I’ve held tightly to a personal belief for many years: I believe that you can learn just about anything short of brain surgery from a well-crafted book. So, I immediately rushed out and bought anything I could find on writing book proposals. These days, all a would-be author has to do is visit one of the online mega-bookstores, search “How to write book proposals” and voila! Hundreds to choose from. Back in the day…I had to go to a bookstore and see what was around.
But over the years, I’ve learned a thing or two about book proposals to the point where a couple of years ago, one of my publishers (who said “Yes” again) told me I should teach other writers to write proposals – mine were so well crafted. I was flattered, of course, so here are my personal pointers that I have honed since that first proposal.

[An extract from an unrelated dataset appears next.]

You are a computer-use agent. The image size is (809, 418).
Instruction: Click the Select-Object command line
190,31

Book proposals are essential to any non-fiction (and sometimes fiction) writers who want to be published by “traditional” publishers. What I mean by traditional publishers is publishers who themselves take on the financial risks associated with publishing your book (they edit, design, market etc). In fact, they might even give you money upfront (an advance against royalties). If you want to publish it yourself, then you don’t need a proposal – you’d be the only one who would read it! Of course, we’ll talk about self-publishing versus other-publishing later on in this blog. For now, we’re going the route of the traditional publisher which is the route I’ve been taking. This route requires you to understand that you have to be able to sell your book three times:
- First, you have to sell it to a publisher through an editor. The editor might even become very excited about your book. When this happens, he or she will then have to sell it to the marketing department (publishing is the only industry on the planet where the marketing department has so much sway over the products. In other industries, marketers are given products and told to use all of their considerable marketing skills to find a way to create a market – but not so in publishing – don’t get me started!). I was going to have to persuade this editor to whom I had spoken on the phone that she should take the next step with me.

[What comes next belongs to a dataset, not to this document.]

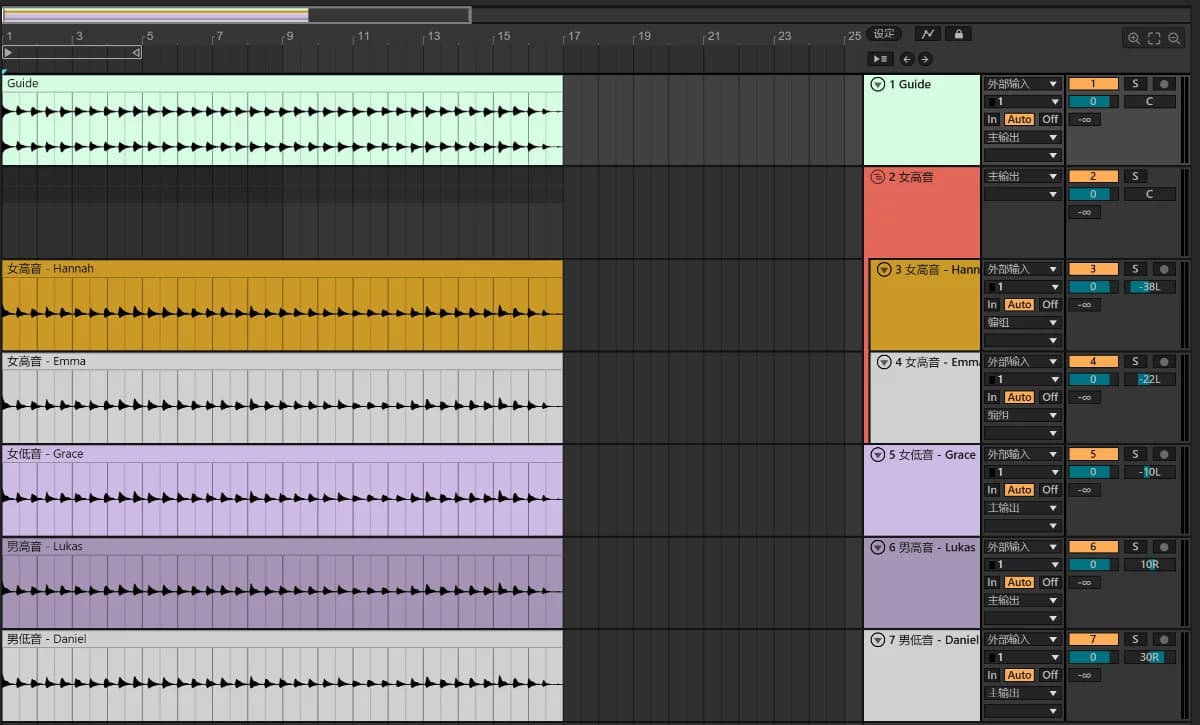Adjust the -38L pan control on Hannah
The image size is (1200, 725).
pos(1150,287)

- Second, you have to sell the book to the book retailers. Make no mistake, both you and your publisher will eventually have a role to play here.
- Finally, you have to sell the book to your readers.
But, we are going to concentrate for a bit on the first time you have to sell a book because that’s what your proposal is for: to sell it to a publisher. That said, the other aspects of selling are important to the development of this book proposal.
I had an idea that I’d use my experience in the transplant and organ procurement business to write a book that would ask a lot of questions. It wouldn’t necessarily go so far as to answer them – since many of them were up until then unasked. I wanted to make people think about the way organ transplantation was approached. So, I had to ask myself a few important questions:
- What was the real purpose of this book? What did I want to accomplish?
- How would I approach the topic? Did I have a theme?
- How would I organize the book? Would it have sections? Chapters? Stories?
- What kind of voice & style would I use? Would I use first person? Third? What reading level would I use?
- Why was I the best person to write this book? Would I have any credibility?
- What other books would be competitors?
- Who would actually read this book when it got to the book stores?
- How could this kind of a book be promoted to readers?
If I could answer those questions, I could write a detailed proposal whose purpose would be to persuade the editor (the acquisitions editor to be precise) that this was a terrific book that I could write well and that readers would buy. Here’s what my proposal looked like:
Then I wrote a description of every chapter I planned. It was ready to go to the publisher. Would she buy it based on the proposal? Would she ask to see the completed manuscript on spec? I had no idea. I just knew that I’d have to do a lot of work before I had an answer.